Alternatives et ses partenaires maliens ont sensiblement renforcé leur collaboration au cours des cinq dernières années. En effet, suite à une implication active dans un pays voisin du Sahel - le Niger - entre 1995 et 2000, et ce à la demande de nos partenaires de la société civile nigérienne, Alternatives décida de s’implanter au Mali en 2000, afin entre autres d’appuyer le renforcement des liens et la mise en réseau de la société civile de l’ensemble du Sahel. C’est ainsi que le réseau de radios communautaires Kayira, présent dans 6 régions du Mali, fut identifié comme partenaire privilégié d’Alternatives au Mali.

Accroître les revenus pour réduire l’incidence de la pauvreté

Nous ne pouvons demeurer insensibles à l’extrême pauvreté répandue sur l’ensemble du territoire malien. Tel que mentionné plus haut, le manque d’accès à un revenu adéquat de la très grande majorité de la population malienne empêche celle-ci de satisfaire ses besoins fondamentaux. C’est pourquoi le Gouvernement malien, au sein de sa Stratégie nationale de lutte contre la pauvreté (SNLP), priorise la « promotion des activités génératrices de revenus, en particulier l’auto-emploi », comme l’un des principaux axes d’intervention.

C’est dans un esprit de cohérence des programmes qu’Alternatives appuiera, au cours de sa prochaine programmation triennale, un réseau d’organisations impliquées dans des activités génératrices de revenus auprès des populations vulnérables - femmes et personnes handicapées - dans les régions de Bamako et de Ségou.

Éducation populaire à la citoyenneté et aux droits de la personne

Le deuxième axe de notre programmation au Mali reconnaît les récentes avancées et le plein potentiel d’enracinement et de consolidation du processus de démocratisation du Mali. Toutefois, force est d’admettre qu’en matière d’éducation à la citoyenneté, aux droits humains et à la bonne gouvernance, la société civile malienne peut apporter un rôle essentiel pour renforcer les institutions démocratiques du Mali.

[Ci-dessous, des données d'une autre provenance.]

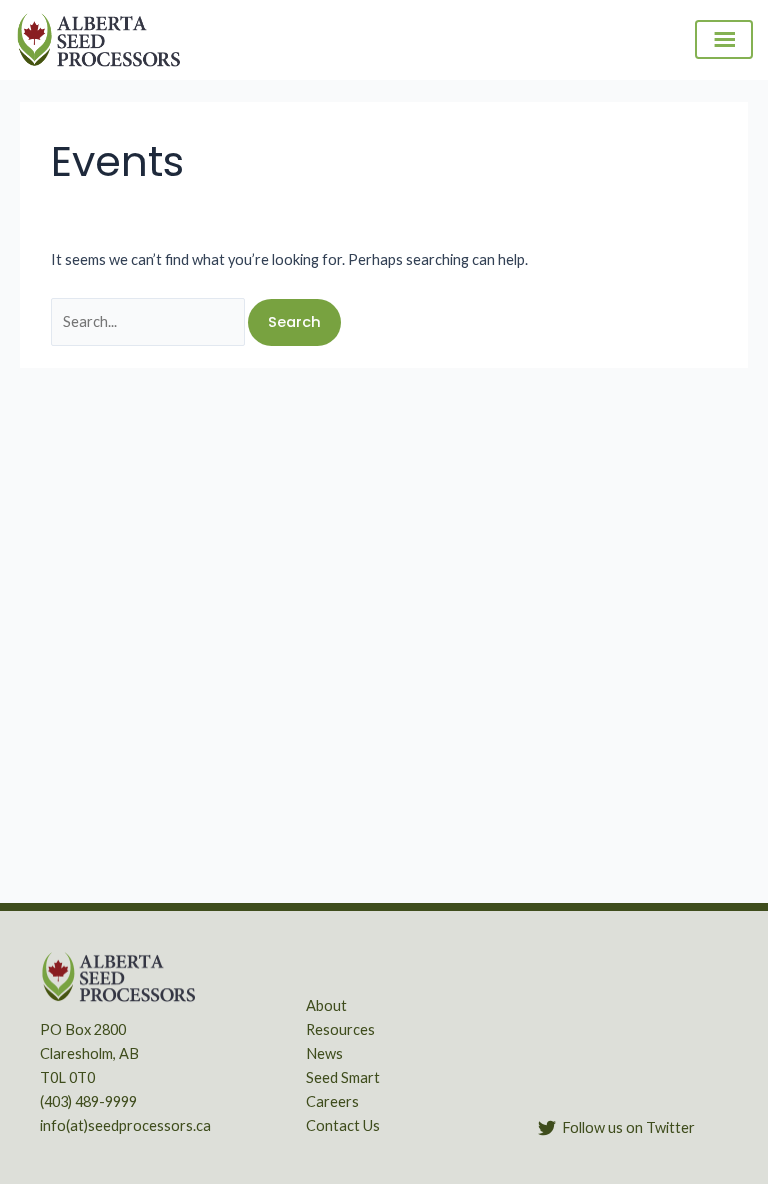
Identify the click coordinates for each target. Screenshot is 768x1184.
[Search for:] (149, 321)
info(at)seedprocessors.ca (125, 1125)
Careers (332, 1101)
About (326, 1005)
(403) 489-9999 (88, 1101)
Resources (340, 1029)
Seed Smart (343, 1077)
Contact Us (343, 1125)
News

Ainsi, nous continuerons d’appuyer les programmes d’éducation civique des radios Kayira, à Bamako et dans cinq régions rurales du Mali. Ces programmes d’éducation à la citoyenneté prendront la forme de capsules, de débats radiophoniques, de lignes ouvertes, de reportages sur les enjeux démocratiques maliens et africains et d’émissions d’éducation populaire. L’ensemble des journalistes, employés et bénévoles des six radios communautaires Kayira sera mis à contribution.

Enfin, il est important de noter le rôle essentiel que les médias radiophoniques ont joué dans le processus de démocratisation au Mali et en Afrique en général. Dans un pays où seulement un adulte sur cinq est capable de lire, les radios communautaires se sont révélées être la courroie de transmission idéale pour rejoindre le plus grand nombre de citoyens. Par son utilisation des langues nationales, les radios communautaires Kayira remplissent un mandat d’éducation citoyenne crucial pour l’enracinement démocratique.